An Exploratory Analysis of Initial Coin Offerings
Initial Coin Offerings, commonly referred to as “ICOs”, have gained popularity over the last year. ICOs are a new method for blockchain startups to raise capital where investors send the company currency, normally Ether or Bitcoin, in exchange for tokens. Now companies looking to raise capital have the option to execute a token sale or get funding from a venture capital firm (or both). Every company designs a specific function for their token and these functions can vary drastically across companies. Investors are hoping that tokens purchased in the token sale will increase in value as the company matures.
It is important to note that investors are giving money to companies that have little more than a whitepaper and that, in some cases, these companies are raising massive amounts of money. For example, back in 2014, the Ethereum project raised $2.3M through a token sale. In July 2017, Tezos, a potential rival to Ethereum, raised $232M through a token sale.
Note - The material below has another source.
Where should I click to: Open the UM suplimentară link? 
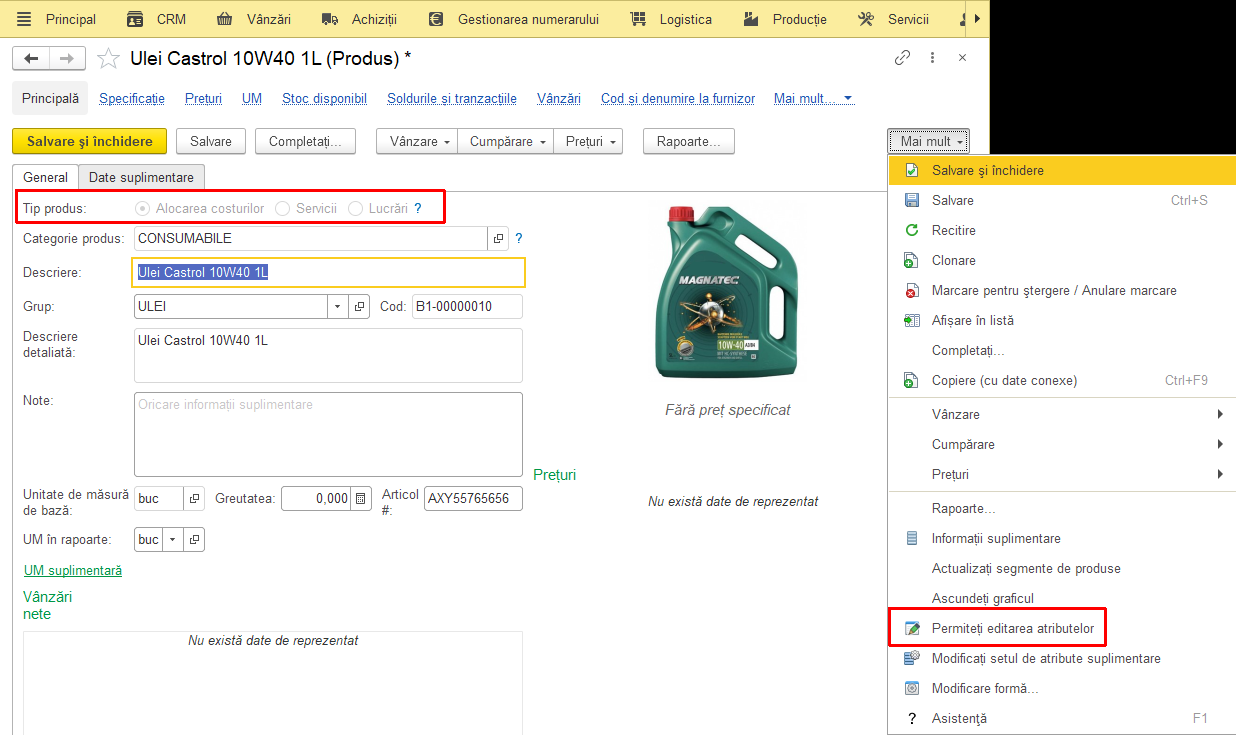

Given the ease at which money is being raised, some token sales are being orchestrated by “get-rich-quick” types who have committed fraudulent behavior. This activity has caused regulatory authorities to respond in different ways.
Regulators around the world have had a range of responses to the ICO craze. Both China and South Korea banned ICOs. In the United States, however, it does not appear that the government intends to do that. While they do intend to increase regulation, it does not appear they will ban them. After all, as of Decemeber 2017, no initial coin offerings had been registered with the SEC. In December, SEC Chairman Jay Clayton is on the record saying, “I believe every ICO I’ve seen is a security… You can call it a coin but if it functions as a security, it is a security…”. At a Senate hearing earlier this February, CFTC Chairman J. Christopher Giancarlo acknowledged that “distributed ledger technology has extraordinary potential.” They see a need to regulate the space due to the characteristics of the offerings and the fraudulent activities that have occurred, however, it appears that they do not intend to stifle innovation more than necessary. Recently, White House cybersecurity coordinator, Robert Joyce, said that the government is still trying to understand the technology, “so I don’t think [regulation is] close.” Regulation is coming but probably not soon.
I gathered data on over 200 ICOs that occurred over the last 6 months and calculated the return you should expect to receive from that investment. Several assumptions were made: First, you invested in every token sale that occurred in that month. Second, you invested an equal amount into each project during that month. Third, you bought during the ICO and held the investment. After analyzing the data, it became clear that certain outliers impacted the expected value of a trade made during a particular month.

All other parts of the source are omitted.